En dépit de ses débuts florissants, Gallinée reste une petite structure. Outre la recherche et la conception des produits, la fondatrice doit, comme beaucoup d’entrepreneurs, être « au four et au moulin » : gérer les sujets commerciaux et opérationnels, la formation et la communication, seulement soutenue par un board externe et une stagiaire, qu’elle embauche en 2018.
Mais très vite, Gallinée attire des investisseurs. En 2018, Unilever Ventures entre au capital. La marque bénéficie en outre de l’appui d’un consortium de business angels issus de Deloitte. « Cela nous a permis de nous structurer efficacement. Lorsque nous avons envisagé une acquisition, nos comptes étaient impeccables », se souvient la fondatrice.
Croissance centrée sur les pharmacies
Séduit par l’ADN différenciant de la marque et son expertise pionnière, le groupe Shiseido acquiert Gallinée en 2022, avec l’ambition d’en faire un instrument de conquête du marché dermo-cosmétique en France et en Europe.
Le groupe japonais revoit la distribution, rencentrée sur la zone EMEA, et renforce son positionnement de marque experte. La marque est aujourd’hui disponible dans des pharmacies en France, au Royaume-Uni, en Allemagne, en Autriche, en Suisse, en Espagne et en Italie.

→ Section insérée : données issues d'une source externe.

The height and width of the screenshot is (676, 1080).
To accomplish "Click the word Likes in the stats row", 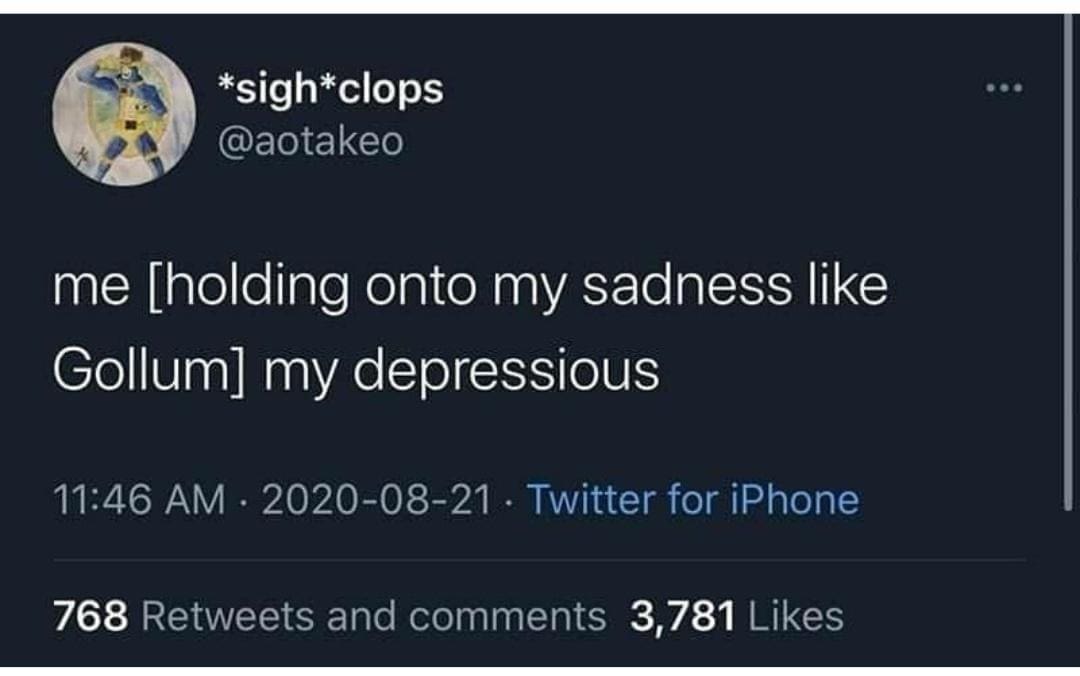I will click(x=796, y=615).
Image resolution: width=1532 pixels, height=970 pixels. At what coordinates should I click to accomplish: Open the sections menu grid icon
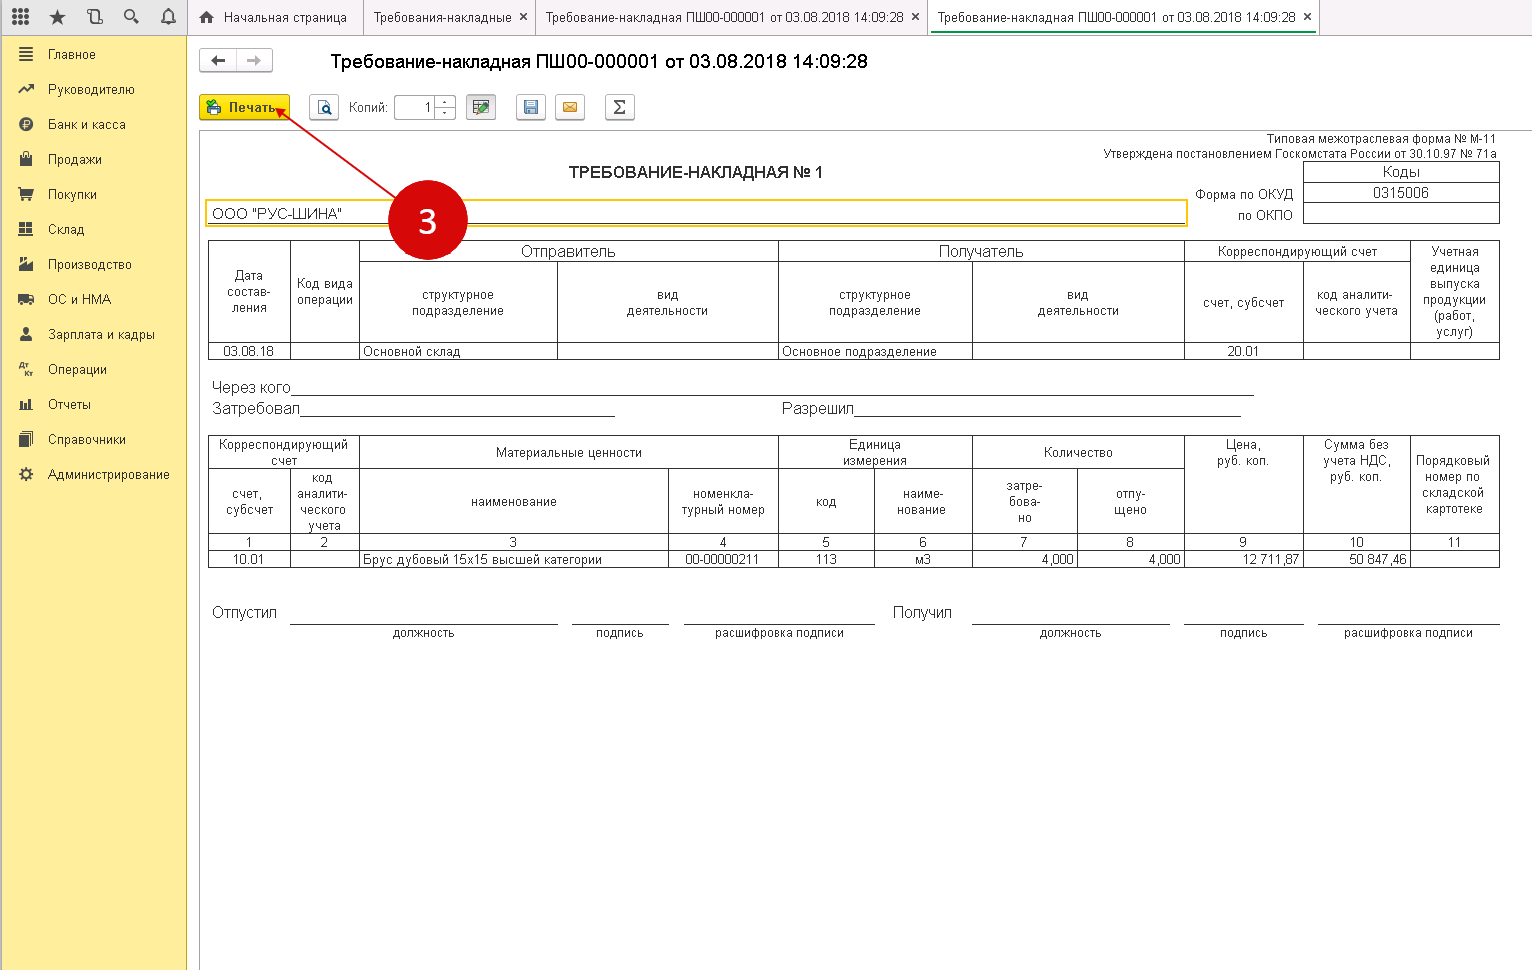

« Le potentiel du microbiome en cosmétique avait besoin d’épaules plus grandes que les miennes pour se développer », assume la fondatrice. Elle rejoint alors l’équipe EMEA du groupe en tant que Chief Creative Officer, travaillant en binôme avec un General Manager. Délestée des aspects opérationnels et commerciaux, elle peut désormais se recentrer pleinement sur son coeur de passion : la recherche et le développement produit.

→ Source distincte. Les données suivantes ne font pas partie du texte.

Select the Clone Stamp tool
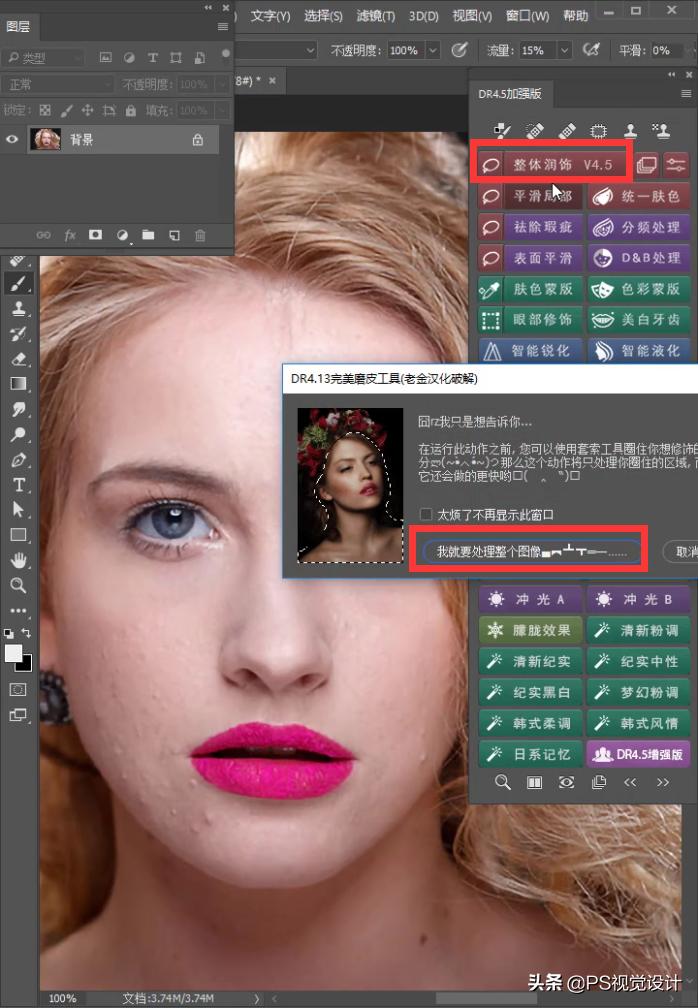The image size is (698, 1008). (18, 309)
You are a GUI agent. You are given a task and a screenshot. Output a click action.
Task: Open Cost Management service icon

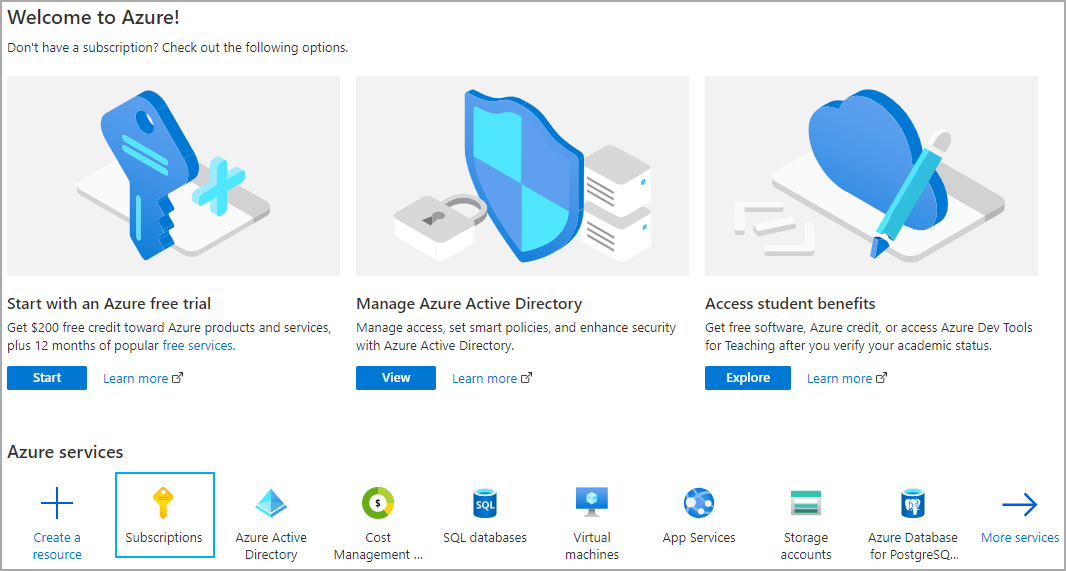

En parallèle, Marie Drago continue à se former et nourrit sa réflexion scientifique dans un cursus universitaire consacré au microbiome à l’Université de la Sorbonne, à Paris. Elle consacre une part importante de son temps à la veille scientifique, participe à des congrès et s’enrichit d’échanges avec les chercheurs du réseau Shiseido, en Europe et en Asie.
« On constate aujourd’hui que l’intérêt pour le microbiome n’était pas une tendance mais une révolution en cosmétique », souligne Marie Drago.
À l’approche de son dixième anniversaire, Gallinée entend rester fidèle à sa mission en poursuivant l’exploration des liens entre la santé de la peau et celle des microorganismes qui la peuplent.
Pour l’heure, la marque vient de lancer une crème contour des yeux anti-âge, basée sur les bactéries que la mère transmet à ses enfants lors de l’accouchement. L’idée est d’utiliser le microbiome « comme une petite usine pour la peau. Nous avons mis au point un système dans lequel les bactéries cutanées produisent elles-mêmes des céramides à partir de précurseurs spécifiques », précise la fondatrice.
La marque s’engage également dans une nouvelle étape de croissance via la boutique Premium Beauty d’Amazon. « Mettre la science à la portée de tous, c’est lui donner une vraie vie. Notre arrivée sur Amazon, c’est la même exigence, les mêmes formules, la même pédagogie, avec plus d’accessibilité pour celles et ceux qui ont besoin de douceur et d’efficacité au quotidien », conclut Marie Drago.